§ PROBLEM 1:
In the passage on early life stress, what is given as the earliest time-point of intervention?
§ PROBLEM 2:
Return the part of the passage on early life stress from "4) Last but" up to and including "fetus or offspring.".
§ PROBLEM 3:
Resume the passage on early life stress, starting after its last sentence.

4) Last but not least, the earliest time-point of intervention may be during pregnancy in an attempt to interrupt intergenerational transmission of ELS-related risk. As noted above, ELS might result in altered MPF physiology that may lead to suboptimal brain development of the fetus, and this system could be a target for intervention. In addition, behavioral interventions could involve stress and trauma coping as well as parenting training for pregnant mothers who have experienced ELS in order to minimize effects on the fetus or offspring.
In sum, we propose that in adult patients we should consider bio-logical phenotypes that arise from ELS exposure, in combination with genetic risk factors, in order to select optimal and mechanism-based treatment strategies. This notion is well in line with an important conceptual model suggested by Dirk Hellhammer and colleagues positing that novel treatment techniques should be derived from so-called “conceptual endophenoytpes” that are informed by theory on the evolutionary purpose and function of specific neurochemical systems and by scientific and clinical observations. The aim is to directly target the individual imbalance or dysregulation of these systems in a given patient and thereby improve treatment success (Hellhammer et al., 2018). One or more ELS-related conceptual endophenotypes may be conceivable in this model. This resonates with the proposition of Martin Teicher termed “ecophenotpyes”, which occur within and across diagnostic entities in psychiatry as a function of adversity in the early environment and that might respond to specific treatments (see Teicher and Samson, 2013).

§ Collected data entries:
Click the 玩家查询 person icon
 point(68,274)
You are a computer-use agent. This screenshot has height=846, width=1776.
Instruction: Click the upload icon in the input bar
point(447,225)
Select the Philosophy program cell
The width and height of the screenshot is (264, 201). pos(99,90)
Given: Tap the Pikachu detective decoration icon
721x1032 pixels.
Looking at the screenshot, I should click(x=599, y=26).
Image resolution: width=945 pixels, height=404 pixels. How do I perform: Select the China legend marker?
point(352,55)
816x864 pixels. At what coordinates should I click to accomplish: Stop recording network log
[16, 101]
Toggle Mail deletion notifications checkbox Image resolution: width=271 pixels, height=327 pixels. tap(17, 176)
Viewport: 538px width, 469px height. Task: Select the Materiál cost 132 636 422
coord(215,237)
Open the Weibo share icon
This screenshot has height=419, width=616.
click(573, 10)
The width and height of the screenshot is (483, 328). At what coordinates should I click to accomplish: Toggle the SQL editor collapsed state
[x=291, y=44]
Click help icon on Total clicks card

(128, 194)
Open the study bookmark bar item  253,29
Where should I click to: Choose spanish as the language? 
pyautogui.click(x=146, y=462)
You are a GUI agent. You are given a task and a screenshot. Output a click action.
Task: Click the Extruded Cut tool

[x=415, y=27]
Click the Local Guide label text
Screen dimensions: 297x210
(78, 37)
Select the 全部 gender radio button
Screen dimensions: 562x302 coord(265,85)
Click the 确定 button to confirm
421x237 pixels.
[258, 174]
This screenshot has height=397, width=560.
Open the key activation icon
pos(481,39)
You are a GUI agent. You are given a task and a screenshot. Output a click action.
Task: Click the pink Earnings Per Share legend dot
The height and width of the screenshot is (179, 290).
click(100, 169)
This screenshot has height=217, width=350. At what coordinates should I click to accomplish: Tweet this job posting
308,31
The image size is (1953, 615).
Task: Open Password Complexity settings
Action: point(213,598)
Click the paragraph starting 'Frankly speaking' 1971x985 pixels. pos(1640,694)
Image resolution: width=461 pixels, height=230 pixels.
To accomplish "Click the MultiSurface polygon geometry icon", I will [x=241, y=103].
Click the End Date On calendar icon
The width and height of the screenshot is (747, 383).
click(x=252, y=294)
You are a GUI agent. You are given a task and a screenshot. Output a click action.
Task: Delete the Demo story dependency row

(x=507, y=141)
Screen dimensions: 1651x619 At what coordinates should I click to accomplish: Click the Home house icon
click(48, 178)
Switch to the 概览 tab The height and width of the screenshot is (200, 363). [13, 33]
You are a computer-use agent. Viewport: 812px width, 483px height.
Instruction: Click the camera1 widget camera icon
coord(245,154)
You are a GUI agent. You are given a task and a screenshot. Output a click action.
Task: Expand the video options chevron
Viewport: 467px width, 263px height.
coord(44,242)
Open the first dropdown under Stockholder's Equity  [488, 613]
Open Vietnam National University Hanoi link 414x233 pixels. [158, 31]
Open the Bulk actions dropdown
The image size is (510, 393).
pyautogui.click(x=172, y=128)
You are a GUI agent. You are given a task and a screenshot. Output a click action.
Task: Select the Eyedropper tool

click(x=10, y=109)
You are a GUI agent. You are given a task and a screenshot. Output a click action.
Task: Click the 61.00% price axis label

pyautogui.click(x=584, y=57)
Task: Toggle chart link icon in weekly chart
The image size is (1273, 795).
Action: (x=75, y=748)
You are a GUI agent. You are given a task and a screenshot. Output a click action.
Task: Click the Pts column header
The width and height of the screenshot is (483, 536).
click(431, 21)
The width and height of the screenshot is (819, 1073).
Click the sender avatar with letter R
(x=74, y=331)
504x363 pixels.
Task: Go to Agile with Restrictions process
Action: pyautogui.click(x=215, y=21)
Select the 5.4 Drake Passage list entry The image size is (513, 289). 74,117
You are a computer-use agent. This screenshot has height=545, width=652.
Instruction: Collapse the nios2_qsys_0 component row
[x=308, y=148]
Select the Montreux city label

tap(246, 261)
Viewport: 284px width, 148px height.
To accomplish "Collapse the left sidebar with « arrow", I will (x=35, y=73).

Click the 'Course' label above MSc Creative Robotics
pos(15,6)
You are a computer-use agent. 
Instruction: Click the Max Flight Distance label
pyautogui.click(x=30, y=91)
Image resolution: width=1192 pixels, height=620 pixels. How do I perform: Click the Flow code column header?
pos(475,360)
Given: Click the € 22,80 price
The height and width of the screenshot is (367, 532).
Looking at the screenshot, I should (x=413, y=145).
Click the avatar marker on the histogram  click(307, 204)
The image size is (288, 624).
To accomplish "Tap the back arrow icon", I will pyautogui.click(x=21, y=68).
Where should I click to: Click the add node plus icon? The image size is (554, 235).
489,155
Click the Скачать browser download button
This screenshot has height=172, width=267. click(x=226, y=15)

§ RESPONSE 1:
During pregnancy.

§ RESPONSE 2:
4) Last but not least, the earliest time-point of intervention may be during pregnancy in an attempt to interrupt intergenerational transmission of ELS-related risk. As noted above, ELS might result in altered MPF physiology that may lead to suboptimal brain development of the fetus, and this system could be a target for intervention. In addition, behavioral interventions could involve stress and trauma coping as well as parenting training for pregnant mothers who have experienced ELS in order to minimize effects on the fetus or offspring.

§ RESPONSE 3:
In addition to these promising approaches, we argue that we must take advantage of the early developmental plasticity (that gives rise to the long-term detrimental outcomes of ELS) and intervene early in life in order to induce equally long-term and exponential beneficial effects in children. Targeted strategies should be developed that mitigate the long-term adverse outcomes of ELS in affected children and hopefully “program” healthy and successful life trajectories in these children. Beyond that, research results will inform novel approaches that make use of developmental plasticity in order to promote optimal development, health, and longevity in all children, with significant impact on the public health system and society.
Acknowledgements
Our current work is funded by the Federal Ministry of Education and Research01KR1301 (CH, CB), 01GL1743 (CH, CB, SE), by U.S. Public Health Service (National Institutes of Health) grants P50 HD-551411 (CH), R01 AG-050455 (SE), R01 HD-060628 (SE), R01 HD-065825 (SE), and R01 MH-105538 (CB), 5UG3OD023349 (CB), by European Research Council ERC 678073 (SE) and ERC 639766 (CB), and by the German Research Foundation DFG EN 851/2-1 (SE) and EXC257 (CH). Previous work covered in this review was funded by NIH MH 58922.
Footnotes
Declarations of interest: none.
There is no uniform definition of early-life stress, adversity or trauma. For the purposes of this paper, we use the term “early-life stress” where appropriate and broadly define the term as any severe stressor that occurs up to the age of 18 years.